Mahmoud Ahmadinejad, the Iranian President, today said that the US is playing a "double game" in Afghanistan, fighting the terrorists it once supported.
During a visit to the Afghan capital, Mr Ahmadinejad was asked to respond to comments made by Robert Gates, the US Defense Secretary in which he accused Tehran of "playing a double game" by trying to have a good relationship with the Afghan government while undermining US and Nato efforts by providing some support to the Taliban.
Tehran has said it supports the Afghan government and denies allegations that it helps the Taliban. Iran calls the accusation part of a broad anti-Iranian campaign and says it makes no sense that its Shiite-led government would help the fundamentalist Sunni movement of the Taliban.
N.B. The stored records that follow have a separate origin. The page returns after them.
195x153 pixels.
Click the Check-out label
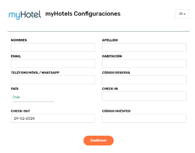coord(20,111)
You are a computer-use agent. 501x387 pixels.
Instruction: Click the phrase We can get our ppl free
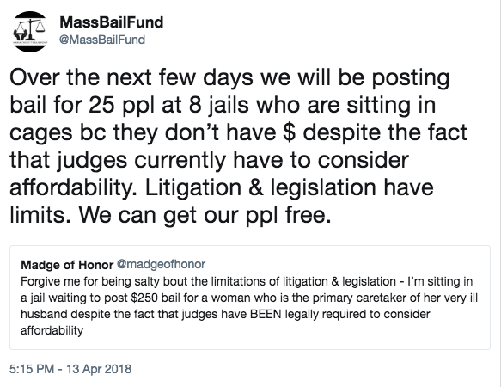click(x=205, y=215)
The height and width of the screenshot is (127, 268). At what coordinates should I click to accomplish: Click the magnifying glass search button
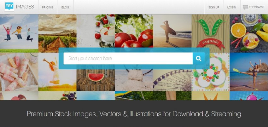(199, 58)
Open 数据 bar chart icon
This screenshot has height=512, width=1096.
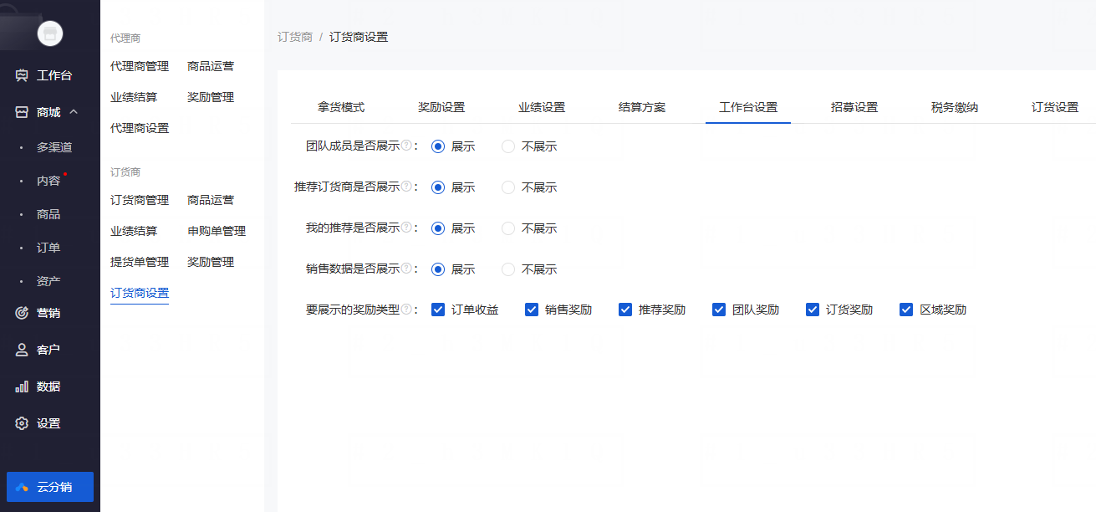[23, 387]

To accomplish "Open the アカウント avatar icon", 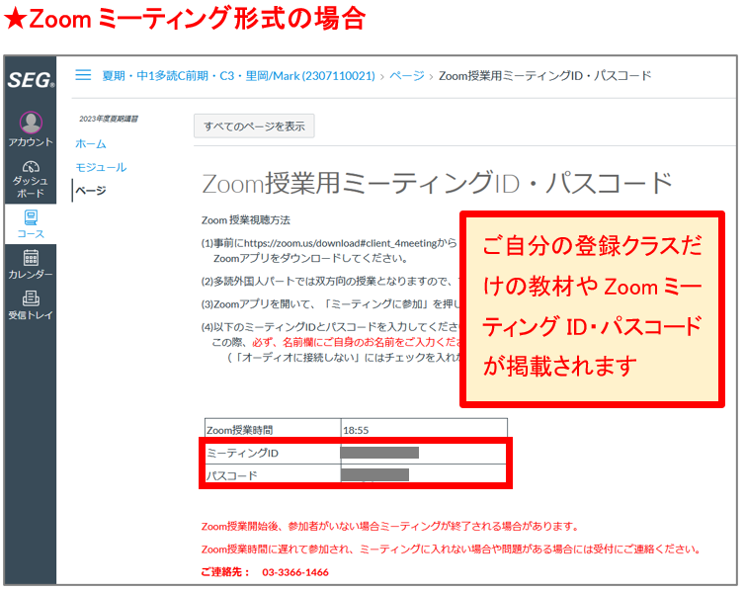I will coord(31,123).
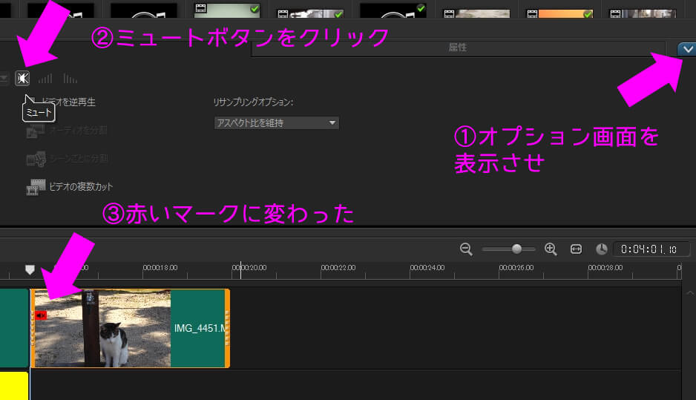Click the red muted marker on clip
Screen dimensions: 696x400
[41, 315]
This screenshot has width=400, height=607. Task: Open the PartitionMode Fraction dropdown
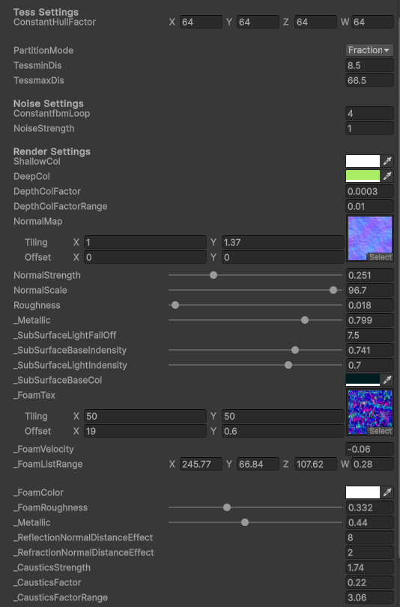click(369, 50)
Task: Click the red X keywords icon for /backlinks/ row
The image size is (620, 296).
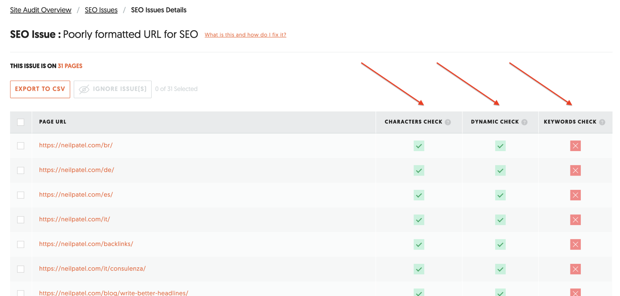Action: (x=575, y=244)
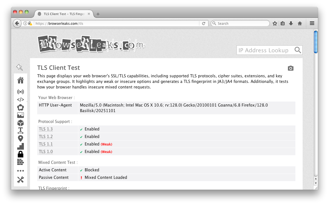This screenshot has width=329, height=205.
Task: Click the BrowserLeaks.com logo
Action: click(91, 44)
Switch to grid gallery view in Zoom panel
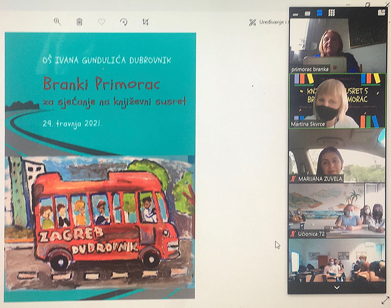The image size is (391, 308). pos(331,13)
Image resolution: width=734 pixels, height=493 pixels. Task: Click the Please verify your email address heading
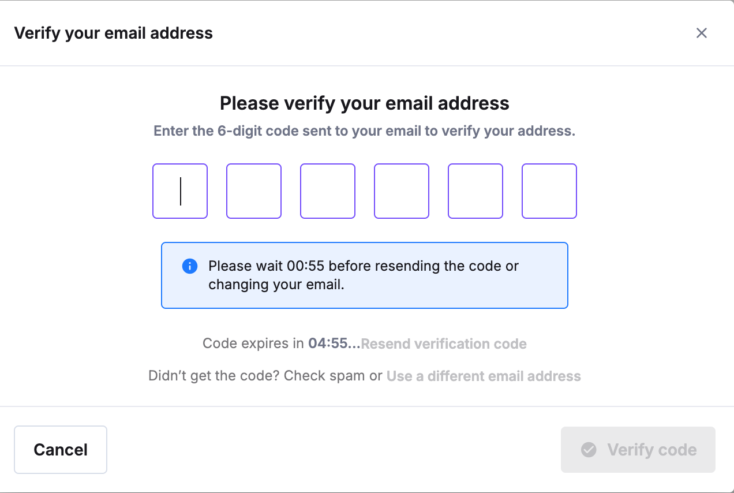pos(365,103)
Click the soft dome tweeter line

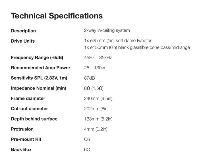(x=118, y=41)
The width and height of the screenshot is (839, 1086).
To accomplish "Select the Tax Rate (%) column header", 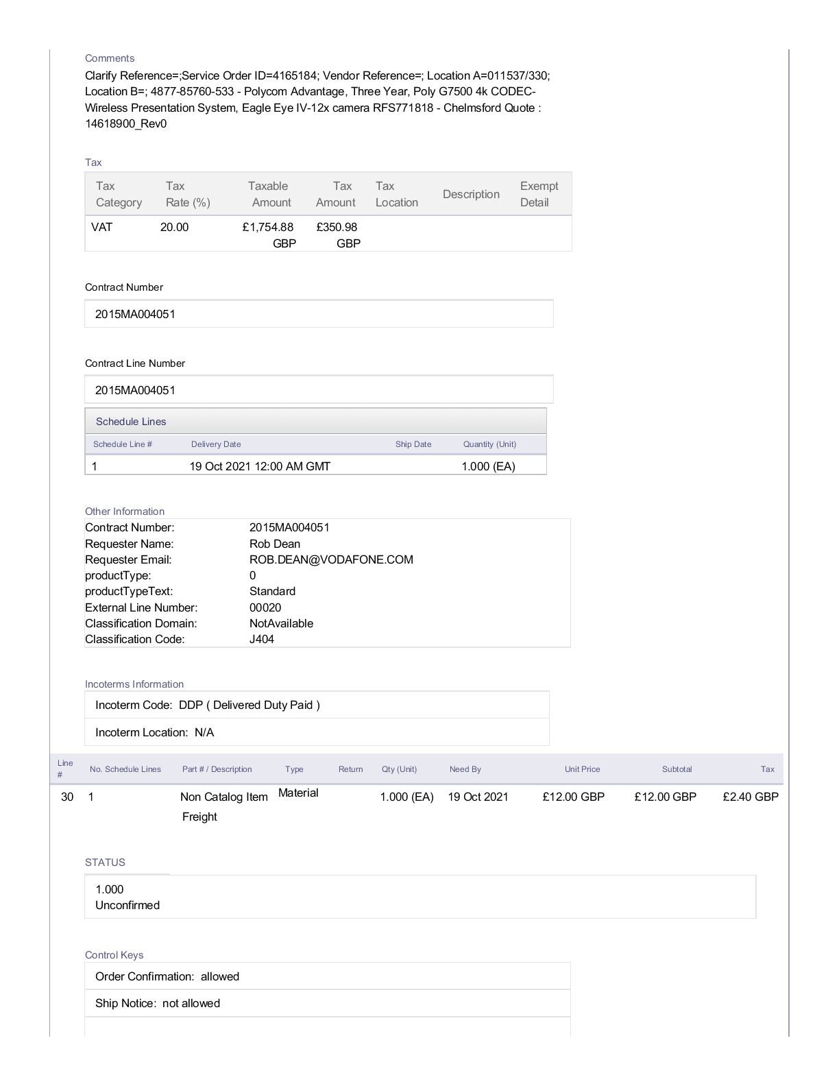I will pyautogui.click(x=188, y=194).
"I believe that they themselves," who are now fighting militants in Afghanistan, "are playing a double game," he said. "They themselves created terrorists and now they're saying that they are fighting terrorists."
During the 10 years the that the Soviet Union fought in Afghanistan, the US helped rebels with supplies ranging from mules to advanced weaponry, including Stinger anti-aircraft missiles that played a crucial role in neutralising Soviet air power. The US money spigot, however, was later turned off and the world watched Afghanistan plunge into chaos and eventually harbour al-Qaeda terrorists.
Mr Gates, who left Afghanistan shortly before Mr Ahmadinejad spoke, called the Iranian President's visit to Kabul "certainly bothersome."
"We think Afghanistan should have good relations with all its neighbours, but we want all of Afghanistan's neighbours" to deal fairly with President Hamid Karzai's government," Mr Gates said.
Mr Karzai said Iran was assisting Afghanistan with reconstruction projects, improving education and helping provide electricity.
"We are very hopeful that our brother nation of Iran will work with us in bringing peace and security to Afghanistan so that both our countries will be secure," Mr Karzai said, adding that Afghanistan has a very good relationship with Tehran.
"We have mentioned several times to our brother nation, Iran, that we don't want any one to use our soil against any of our neighbours," he said.
Mr Ahmadinejad and Mr Karzai both spoke at the presidential palace, but it was the Iranian leader who did nearly all of the talking.
He said the best way to fight terrorists was not on the battlefield, but through the use of intelligence, which does not result in the death of troops or civilians.
He said: "We do not see the presence of foreign military forces in Afghanistan as a solution for peace in Afghanistan."